▶ [WHAT THE TASK ASKS]
The response should be an exact copy of every record.
=======
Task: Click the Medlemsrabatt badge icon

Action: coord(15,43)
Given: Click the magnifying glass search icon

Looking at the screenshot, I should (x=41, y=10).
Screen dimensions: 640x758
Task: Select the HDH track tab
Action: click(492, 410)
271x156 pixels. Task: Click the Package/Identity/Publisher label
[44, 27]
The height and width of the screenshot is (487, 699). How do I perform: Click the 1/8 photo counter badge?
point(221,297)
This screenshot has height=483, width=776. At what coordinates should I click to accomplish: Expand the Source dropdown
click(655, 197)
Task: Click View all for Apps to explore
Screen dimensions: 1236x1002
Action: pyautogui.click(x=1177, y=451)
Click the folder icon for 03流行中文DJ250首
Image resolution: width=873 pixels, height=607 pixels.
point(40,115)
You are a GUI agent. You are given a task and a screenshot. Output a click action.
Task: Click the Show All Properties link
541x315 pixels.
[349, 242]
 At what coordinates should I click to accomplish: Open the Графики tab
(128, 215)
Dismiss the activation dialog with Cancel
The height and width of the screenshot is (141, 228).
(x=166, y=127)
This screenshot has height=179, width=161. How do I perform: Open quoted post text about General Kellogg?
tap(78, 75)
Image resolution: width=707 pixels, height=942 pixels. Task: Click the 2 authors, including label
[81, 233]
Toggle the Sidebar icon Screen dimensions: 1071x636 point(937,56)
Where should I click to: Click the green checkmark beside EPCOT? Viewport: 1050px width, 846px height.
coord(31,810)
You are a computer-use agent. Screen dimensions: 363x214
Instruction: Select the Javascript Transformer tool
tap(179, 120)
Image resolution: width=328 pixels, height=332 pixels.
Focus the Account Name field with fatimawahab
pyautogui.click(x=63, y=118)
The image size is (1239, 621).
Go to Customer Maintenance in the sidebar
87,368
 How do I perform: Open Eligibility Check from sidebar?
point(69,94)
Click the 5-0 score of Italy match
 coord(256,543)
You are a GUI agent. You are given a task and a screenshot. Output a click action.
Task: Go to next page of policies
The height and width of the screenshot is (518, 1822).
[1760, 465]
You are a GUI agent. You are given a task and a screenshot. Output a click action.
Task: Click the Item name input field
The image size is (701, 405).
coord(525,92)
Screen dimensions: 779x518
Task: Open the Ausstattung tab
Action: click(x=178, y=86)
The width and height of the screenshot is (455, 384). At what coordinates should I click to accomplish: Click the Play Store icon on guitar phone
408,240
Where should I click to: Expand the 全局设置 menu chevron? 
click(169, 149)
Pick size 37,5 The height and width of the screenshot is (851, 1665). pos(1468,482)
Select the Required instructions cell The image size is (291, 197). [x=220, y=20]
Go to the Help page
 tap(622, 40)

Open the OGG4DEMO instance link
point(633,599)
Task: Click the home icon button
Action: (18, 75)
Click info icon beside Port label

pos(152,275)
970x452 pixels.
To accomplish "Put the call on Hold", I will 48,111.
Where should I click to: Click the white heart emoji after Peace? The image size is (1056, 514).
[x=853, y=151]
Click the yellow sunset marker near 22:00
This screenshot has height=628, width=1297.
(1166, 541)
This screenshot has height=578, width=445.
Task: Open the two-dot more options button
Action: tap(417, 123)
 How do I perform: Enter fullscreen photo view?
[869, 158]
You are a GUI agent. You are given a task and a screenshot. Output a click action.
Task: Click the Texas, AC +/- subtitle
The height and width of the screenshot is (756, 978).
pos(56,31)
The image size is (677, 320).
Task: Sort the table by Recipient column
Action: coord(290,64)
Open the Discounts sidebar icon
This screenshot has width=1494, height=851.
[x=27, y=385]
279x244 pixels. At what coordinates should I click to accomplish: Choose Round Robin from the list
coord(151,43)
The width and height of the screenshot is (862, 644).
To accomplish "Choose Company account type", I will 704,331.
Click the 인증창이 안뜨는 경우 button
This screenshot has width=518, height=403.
=======
▶ [SOLUTION FOR THIS PROBLEM]
Task: Click the Medlemsrabatt badge icon

Action: coord(15,43)
Given: Click the magnifying glass search icon

Looking at the screenshot, I should (x=41, y=10).
Screen dimensions: 640x758
Task: Select the HDH track tab
Action: click(492, 410)
271x156 pixels. Task: Click the Package/Identity/Publisher label
[44, 27]
The height and width of the screenshot is (487, 699). How do I perform: Click the 1/8 photo counter badge?
point(221,297)
This screenshot has height=483, width=776. At what coordinates should I click to accomplish: Expand the Source dropdown
click(655, 197)
Task: Click View all for Apps to explore
Screen dimensions: 1236x1002
Action: pyautogui.click(x=1177, y=451)
Click the folder icon for 03流行中文DJ250首
Image resolution: width=873 pixels, height=607 pixels.
point(40,115)
You are a GUI agent. You are given a task and a screenshot. Output a click action.
Task: Click the Show All Properties link
541x315 pixels.
[349, 242]
 At what coordinates should I click to accomplish: Open the Графики tab
(128, 215)
Dismiss the activation dialog with Cancel
The height and width of the screenshot is (141, 228).
(x=166, y=127)
This screenshot has height=179, width=161. How do I perform: Open quoted post text about General Kellogg?
tap(78, 75)
Image resolution: width=707 pixels, height=942 pixels. Task: Click the 2 authors, including label
[81, 233]
Toggle the Sidebar icon Screen dimensions: 1071x636 point(937,56)
Where should I click to: Click the green checkmark beside EPCOT? Viewport: 1050px width, 846px height.
coord(31,810)
You are a computer-use agent. Screen dimensions: 363x214
Instruction: Select the Javascript Transformer tool
tap(179, 120)
Image resolution: width=328 pixels, height=332 pixels.
Focus the Account Name field with fatimawahab
pyautogui.click(x=63, y=118)
The image size is (1239, 621).
Go to Customer Maintenance in the sidebar
87,368
 How do I perform: Open Eligibility Check from sidebar?
point(69,94)
Click the 5-0 score of Italy match
 coord(256,543)
You are a GUI agent. You are given a task and a screenshot. Output a click action.
Task: Go to next page of policies
The height and width of the screenshot is (518, 1822).
[1760, 465]
You are a GUI agent. You are given a task and a screenshot. Output a click action.
Task: Click the Item name input field
The image size is (701, 405).
coord(525,92)
Screen dimensions: 779x518
Task: Open the Ausstattung tab
Action: click(x=178, y=86)
The width and height of the screenshot is (455, 384). At what coordinates should I click to accomplish: Click the Play Store icon on guitar phone
408,240
Where should I click to: Expand the 全局设置 menu chevron? 
click(169, 149)
Pick size 37,5 The height and width of the screenshot is (851, 1665). pos(1468,482)
Select the Required instructions cell The image size is (291, 197). [x=220, y=20]
Go to the Help page
 tap(622, 40)

Open the OGG4DEMO instance link
point(633,599)
Task: Click the home icon button
Action: (18, 75)
Click info icon beside Port label

pos(152,275)
970x452 pixels.
To accomplish "Put the call on Hold", I will 48,111.
Where should I click to: Click the white heart emoji after Peace? The image size is (1056, 514).
[x=853, y=151]
Click the yellow sunset marker near 22:00
This screenshot has height=628, width=1297.
(1166, 541)
This screenshot has height=578, width=445.
Task: Open the two-dot more options button
Action: tap(417, 123)
 How do I perform: Enter fullscreen photo view?
[869, 158]
You are a GUI agent. You are given a task and a screenshot. Output a click action.
Task: Click the Texas, AC +/- subtitle
The height and width of the screenshot is (756, 978).
pos(56,31)
The image size is (677, 320).
Task: Sort the table by Recipient column
Action: coord(290,64)
Open the Discounts sidebar icon
This screenshot has width=1494, height=851.
[x=27, y=385]
279x244 pixels. At what coordinates should I click to accomplish: Choose Round Robin from the list
coord(151,43)
The width and height of the screenshot is (862, 644).
To accomplish "Choose Company account type", I will 704,331.
Click the 인증창이 안뜨는 경우 button
This screenshot has width=518, height=403.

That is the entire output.